**RECORDS SUPPLIED**:
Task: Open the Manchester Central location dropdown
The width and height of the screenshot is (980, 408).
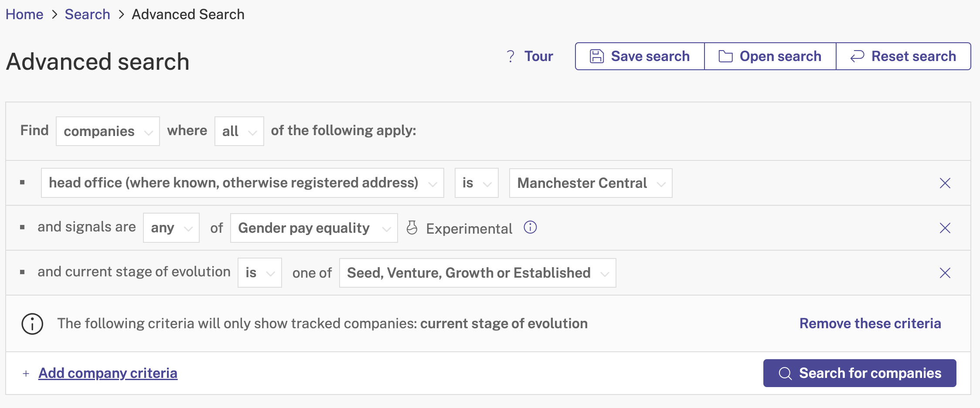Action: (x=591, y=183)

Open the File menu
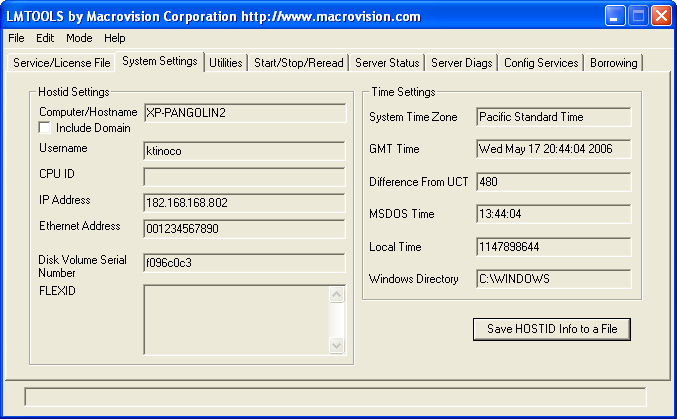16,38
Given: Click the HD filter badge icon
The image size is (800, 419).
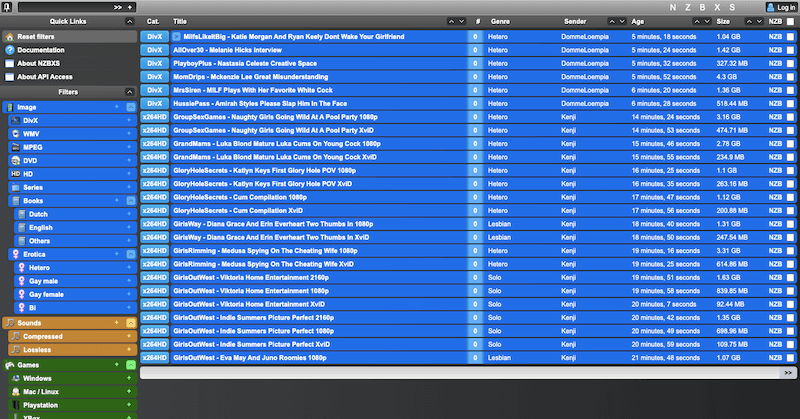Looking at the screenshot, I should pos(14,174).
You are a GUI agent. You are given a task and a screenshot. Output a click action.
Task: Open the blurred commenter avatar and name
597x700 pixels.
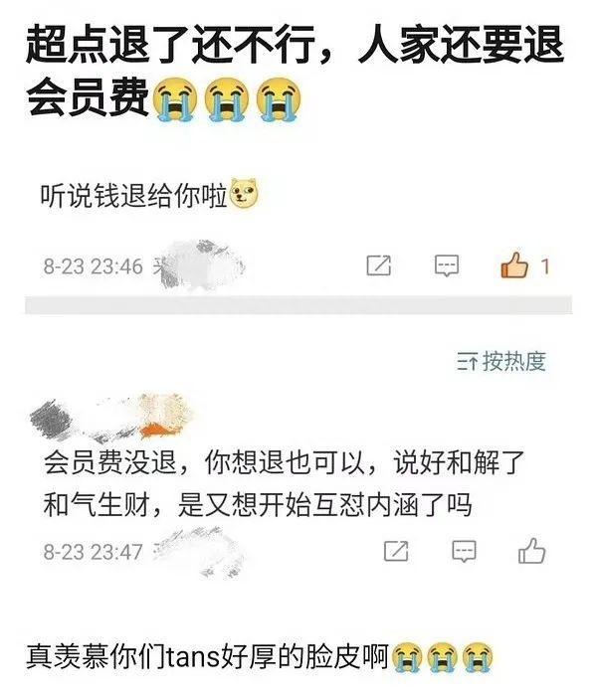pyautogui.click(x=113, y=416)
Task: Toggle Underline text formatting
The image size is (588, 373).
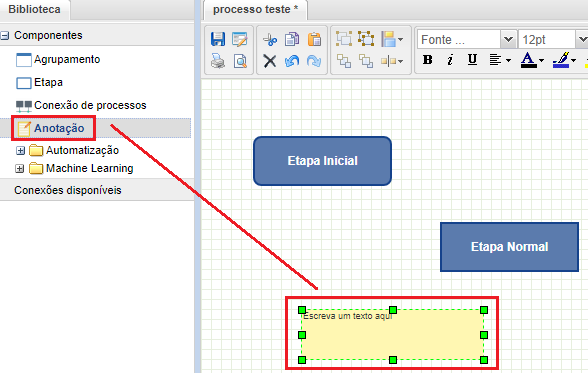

**TASK DETAILS**:
Set down the data again, exactly, without images.

**TASK RESPONSE**:
Task: Open the Manchester Central location dropdown
The width and height of the screenshot is (980, 408).
Action: (x=591, y=183)

Open the File menu
16,38
Given: Click the HD filter badge icon
The image size is (800, 419).
Looking at the screenshot, I should pos(14,174).
You are a GUI agent. You are given a task and a screenshot. Output a click action.
Task: Open the blurred commenter avatar and name
597x700 pixels.
pyautogui.click(x=113, y=416)
Task: Toggle Underline text formatting
The image size is (588, 373).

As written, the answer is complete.